BEGIN SUPPLIED RECORDS
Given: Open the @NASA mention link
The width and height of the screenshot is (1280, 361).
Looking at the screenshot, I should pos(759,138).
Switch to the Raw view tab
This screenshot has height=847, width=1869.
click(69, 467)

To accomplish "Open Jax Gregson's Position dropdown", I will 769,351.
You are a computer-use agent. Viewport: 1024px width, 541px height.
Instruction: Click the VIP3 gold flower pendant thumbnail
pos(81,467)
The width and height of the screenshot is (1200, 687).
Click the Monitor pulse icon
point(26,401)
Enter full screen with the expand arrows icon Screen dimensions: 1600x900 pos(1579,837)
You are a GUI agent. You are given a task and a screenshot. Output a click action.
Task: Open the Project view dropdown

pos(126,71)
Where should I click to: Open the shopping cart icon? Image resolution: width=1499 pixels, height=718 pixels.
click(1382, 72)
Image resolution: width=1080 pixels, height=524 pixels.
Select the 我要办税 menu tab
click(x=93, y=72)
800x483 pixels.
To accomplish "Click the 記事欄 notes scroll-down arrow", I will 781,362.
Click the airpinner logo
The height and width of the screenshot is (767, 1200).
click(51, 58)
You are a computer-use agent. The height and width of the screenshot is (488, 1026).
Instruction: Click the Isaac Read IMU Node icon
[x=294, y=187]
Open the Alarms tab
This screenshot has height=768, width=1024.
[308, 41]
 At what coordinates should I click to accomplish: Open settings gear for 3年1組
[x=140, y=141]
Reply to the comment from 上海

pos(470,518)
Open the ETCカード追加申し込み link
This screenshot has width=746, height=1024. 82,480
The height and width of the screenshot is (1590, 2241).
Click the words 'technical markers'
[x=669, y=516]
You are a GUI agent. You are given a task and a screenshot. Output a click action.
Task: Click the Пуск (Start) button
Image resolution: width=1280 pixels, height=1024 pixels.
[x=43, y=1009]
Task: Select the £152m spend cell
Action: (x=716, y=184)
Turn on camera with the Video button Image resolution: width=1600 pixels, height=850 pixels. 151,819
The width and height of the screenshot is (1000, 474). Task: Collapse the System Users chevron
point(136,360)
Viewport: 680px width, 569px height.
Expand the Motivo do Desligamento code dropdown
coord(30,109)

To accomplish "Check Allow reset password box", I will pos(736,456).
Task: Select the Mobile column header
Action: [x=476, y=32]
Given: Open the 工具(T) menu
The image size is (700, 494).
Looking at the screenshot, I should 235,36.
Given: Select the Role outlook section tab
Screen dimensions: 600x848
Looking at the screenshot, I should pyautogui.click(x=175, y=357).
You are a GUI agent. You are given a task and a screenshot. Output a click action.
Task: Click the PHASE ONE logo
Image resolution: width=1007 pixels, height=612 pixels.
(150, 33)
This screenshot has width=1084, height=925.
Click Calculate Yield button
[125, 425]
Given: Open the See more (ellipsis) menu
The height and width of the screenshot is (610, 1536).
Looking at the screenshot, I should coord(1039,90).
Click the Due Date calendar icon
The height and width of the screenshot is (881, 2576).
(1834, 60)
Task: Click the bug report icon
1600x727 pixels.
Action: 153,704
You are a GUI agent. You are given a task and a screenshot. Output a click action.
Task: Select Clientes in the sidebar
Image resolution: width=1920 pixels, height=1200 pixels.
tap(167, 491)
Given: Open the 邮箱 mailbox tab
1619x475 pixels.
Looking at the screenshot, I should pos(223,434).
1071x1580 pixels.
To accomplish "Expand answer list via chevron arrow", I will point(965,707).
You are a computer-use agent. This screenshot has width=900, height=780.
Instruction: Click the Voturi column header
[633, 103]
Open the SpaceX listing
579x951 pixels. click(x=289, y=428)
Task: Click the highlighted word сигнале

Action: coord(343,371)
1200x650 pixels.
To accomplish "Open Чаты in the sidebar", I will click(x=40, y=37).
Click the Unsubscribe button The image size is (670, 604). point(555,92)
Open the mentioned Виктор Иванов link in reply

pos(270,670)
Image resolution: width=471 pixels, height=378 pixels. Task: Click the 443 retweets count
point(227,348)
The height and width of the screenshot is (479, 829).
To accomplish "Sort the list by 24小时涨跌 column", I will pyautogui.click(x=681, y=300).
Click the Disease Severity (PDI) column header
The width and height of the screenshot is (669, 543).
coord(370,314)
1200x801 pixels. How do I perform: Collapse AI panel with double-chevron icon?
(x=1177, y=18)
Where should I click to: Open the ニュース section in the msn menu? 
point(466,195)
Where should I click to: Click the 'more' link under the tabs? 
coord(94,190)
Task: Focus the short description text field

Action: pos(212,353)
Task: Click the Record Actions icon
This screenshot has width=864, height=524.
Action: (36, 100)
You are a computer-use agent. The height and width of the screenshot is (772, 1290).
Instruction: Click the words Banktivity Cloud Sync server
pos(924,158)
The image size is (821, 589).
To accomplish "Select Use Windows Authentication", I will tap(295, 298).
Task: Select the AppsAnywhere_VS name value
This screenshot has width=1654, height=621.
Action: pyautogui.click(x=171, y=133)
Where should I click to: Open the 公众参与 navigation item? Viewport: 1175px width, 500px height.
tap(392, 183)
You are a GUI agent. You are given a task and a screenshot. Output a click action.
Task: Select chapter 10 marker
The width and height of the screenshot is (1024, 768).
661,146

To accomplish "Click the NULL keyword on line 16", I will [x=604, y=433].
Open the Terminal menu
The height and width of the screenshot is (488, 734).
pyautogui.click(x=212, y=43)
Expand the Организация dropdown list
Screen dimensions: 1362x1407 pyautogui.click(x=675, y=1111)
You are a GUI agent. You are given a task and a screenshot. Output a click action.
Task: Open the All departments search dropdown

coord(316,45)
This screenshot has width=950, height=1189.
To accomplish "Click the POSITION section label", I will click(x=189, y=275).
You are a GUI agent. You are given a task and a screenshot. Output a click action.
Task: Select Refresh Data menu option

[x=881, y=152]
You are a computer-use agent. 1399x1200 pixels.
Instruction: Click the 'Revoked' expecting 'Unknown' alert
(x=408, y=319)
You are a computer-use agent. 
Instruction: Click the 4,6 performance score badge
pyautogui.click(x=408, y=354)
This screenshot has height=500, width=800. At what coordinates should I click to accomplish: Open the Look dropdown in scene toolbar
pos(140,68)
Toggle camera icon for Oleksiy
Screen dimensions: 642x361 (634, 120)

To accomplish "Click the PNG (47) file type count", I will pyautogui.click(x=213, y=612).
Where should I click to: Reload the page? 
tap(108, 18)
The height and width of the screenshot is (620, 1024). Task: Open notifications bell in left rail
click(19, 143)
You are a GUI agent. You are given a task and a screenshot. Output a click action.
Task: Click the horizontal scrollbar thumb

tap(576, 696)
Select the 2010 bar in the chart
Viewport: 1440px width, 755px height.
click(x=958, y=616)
END SUPPLIED RECORDS
Look through the listing above and count the lines where the string "computer" appears. Report the number only.

**SOLUTION TO THIS PROBLEM**
6